Exercise data: Begin

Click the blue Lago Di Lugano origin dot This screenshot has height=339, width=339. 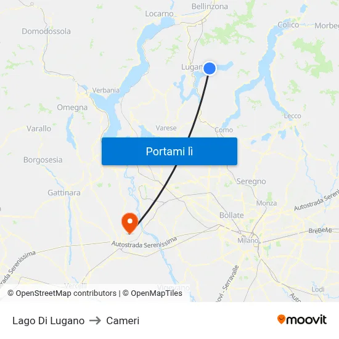point(210,68)
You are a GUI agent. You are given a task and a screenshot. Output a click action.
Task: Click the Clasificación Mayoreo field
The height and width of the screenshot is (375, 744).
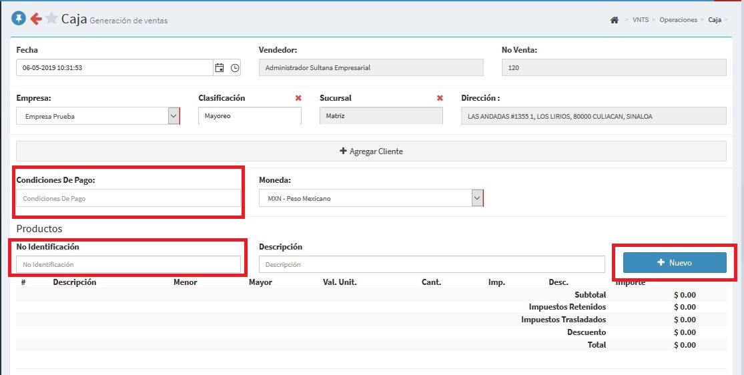click(249, 116)
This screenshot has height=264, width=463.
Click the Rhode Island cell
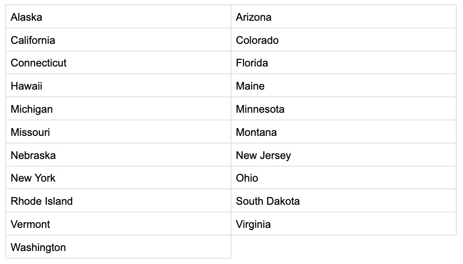click(x=42, y=201)
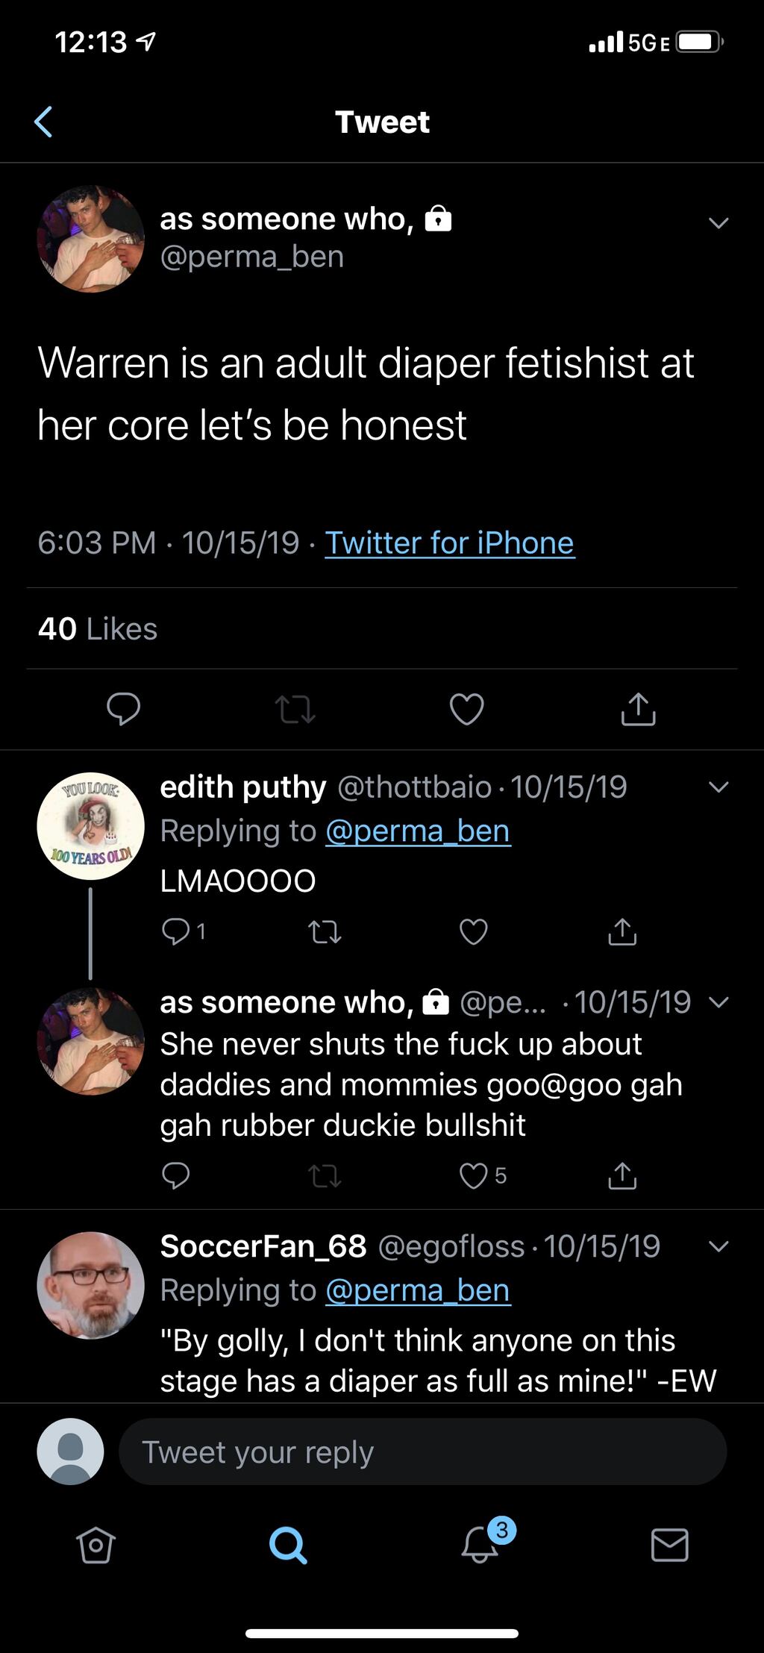The width and height of the screenshot is (764, 1653).
Task: Tap the back arrow in header
Action: 43,122
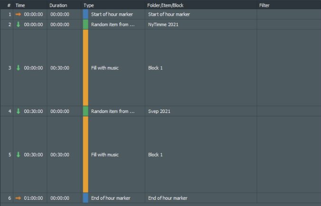
Task: Click blue color bar of End of hour marker
Action: coord(85,198)
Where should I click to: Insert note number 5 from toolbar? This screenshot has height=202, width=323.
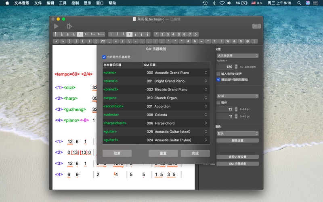click(x=178, y=34)
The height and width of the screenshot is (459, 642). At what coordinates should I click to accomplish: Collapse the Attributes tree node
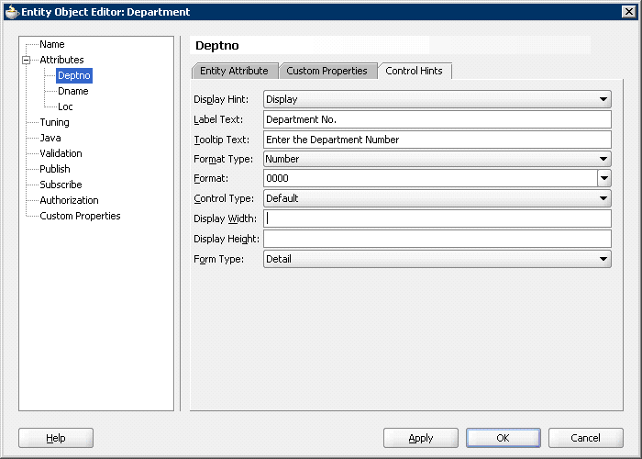27,61
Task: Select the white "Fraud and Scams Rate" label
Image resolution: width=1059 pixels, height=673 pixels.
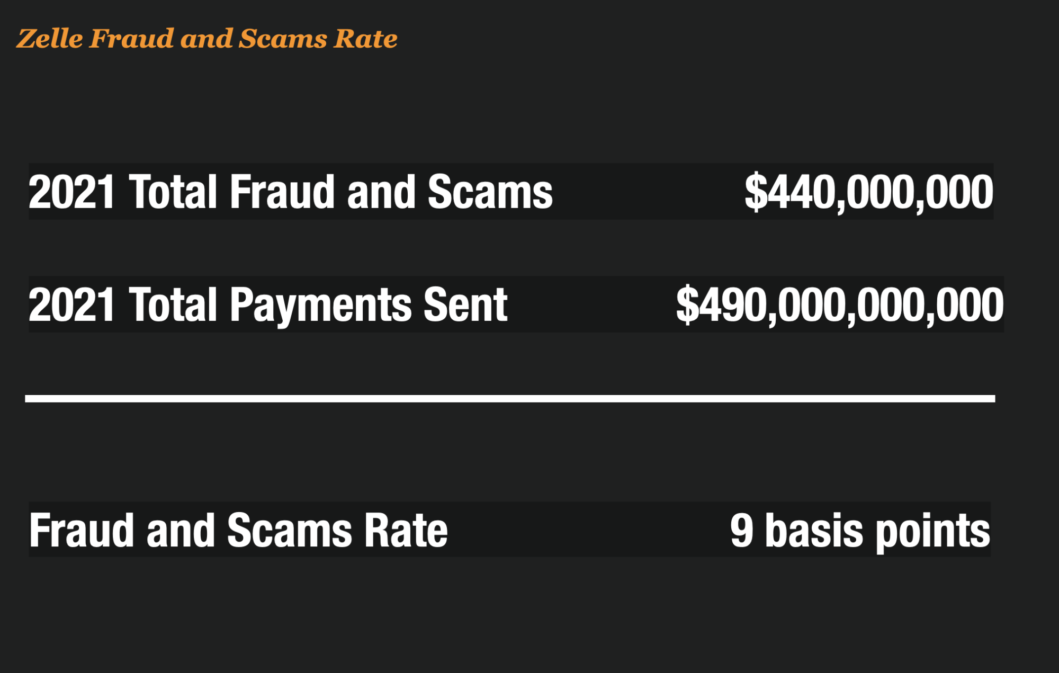Action: point(238,530)
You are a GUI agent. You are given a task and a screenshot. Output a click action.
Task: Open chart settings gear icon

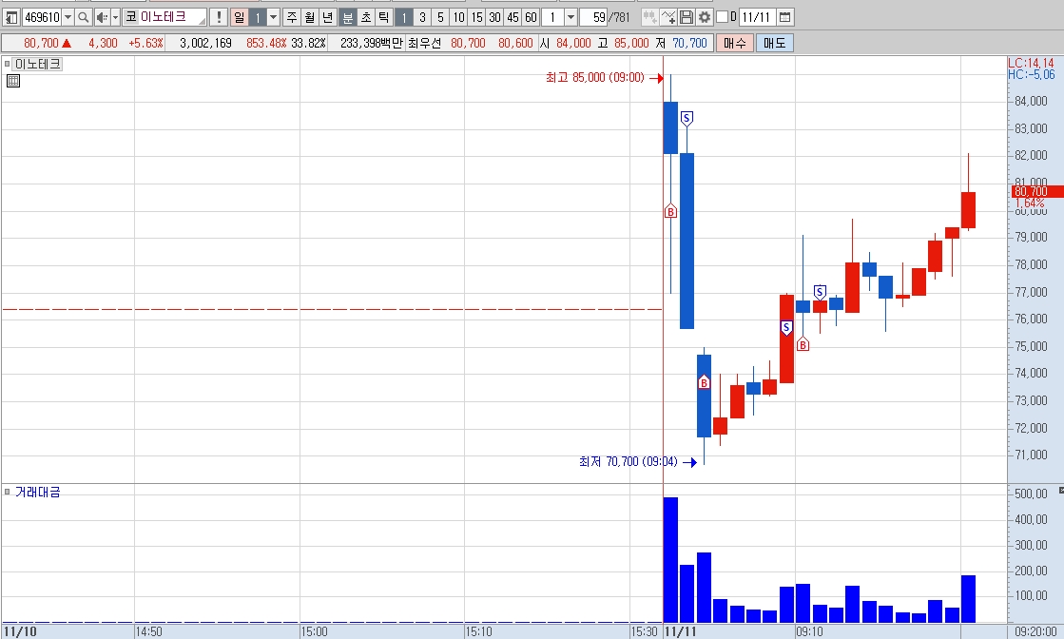click(x=705, y=17)
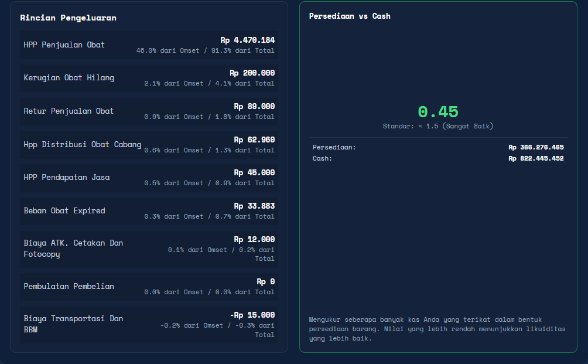Click the Standar: < 1.5 (Sangat Baik) label
The height and width of the screenshot is (364, 588).
438,126
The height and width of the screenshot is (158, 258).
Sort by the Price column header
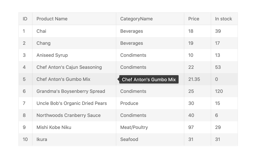pyautogui.click(x=194, y=19)
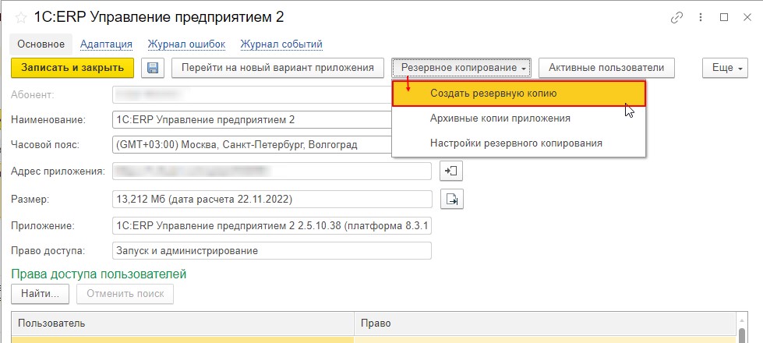The height and width of the screenshot is (343, 763).
Task: Click the recalculate icon next to Размер
Action: 451,200
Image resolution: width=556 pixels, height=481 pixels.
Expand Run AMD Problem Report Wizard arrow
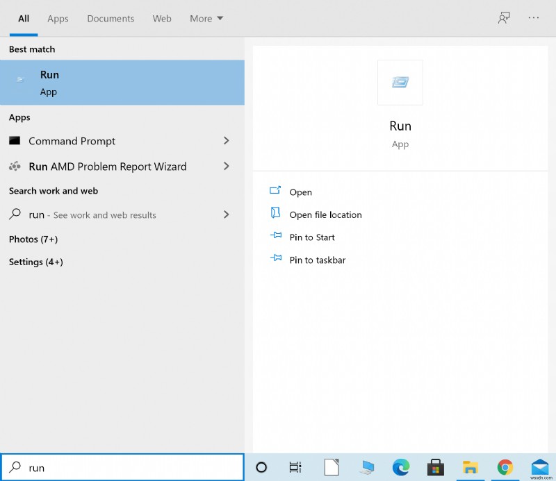click(226, 167)
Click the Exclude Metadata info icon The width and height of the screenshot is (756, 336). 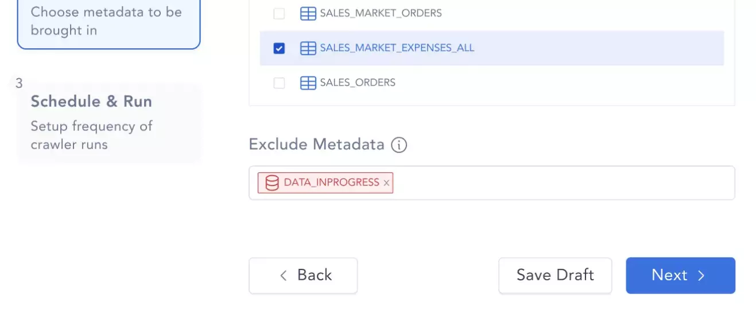click(399, 145)
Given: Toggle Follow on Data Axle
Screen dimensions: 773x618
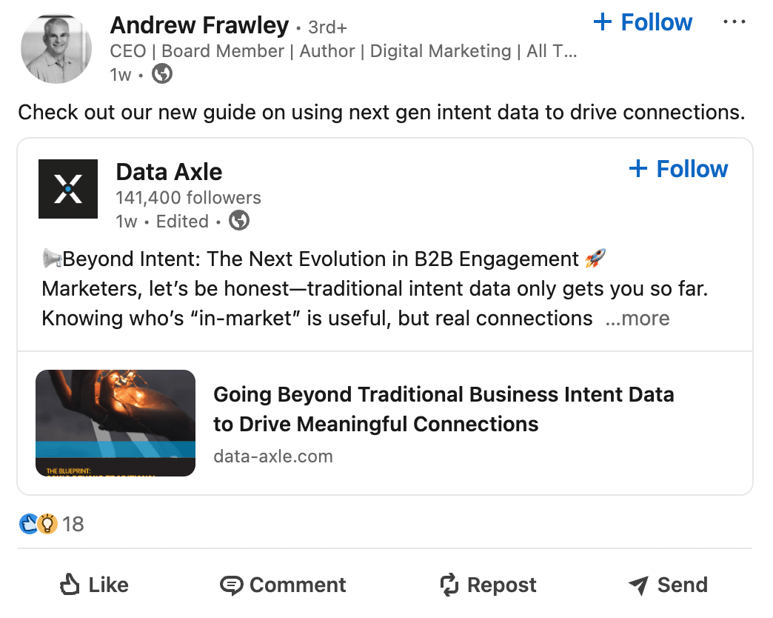Looking at the screenshot, I should click(677, 168).
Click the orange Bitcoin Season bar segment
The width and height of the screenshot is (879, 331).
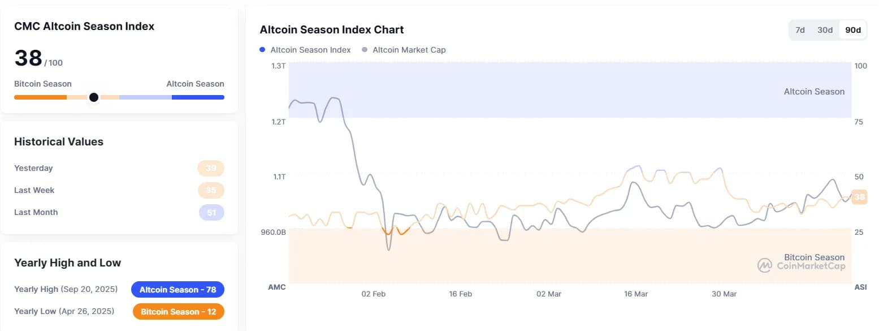[40, 97]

Exercise data: End

**Exercise objective**
Print an exact copy of the lines above, from the one containing "Task: Click the Clasificación Mayoreo field" through the one containing "This screenshot has height=264, width=463.", and leave out the pictures.

**Answer section**
Task: Click the Clasificación Mayoreo field
The height and width of the screenshot is (375, 744).
click(249, 116)
This screenshot has height=264, width=463.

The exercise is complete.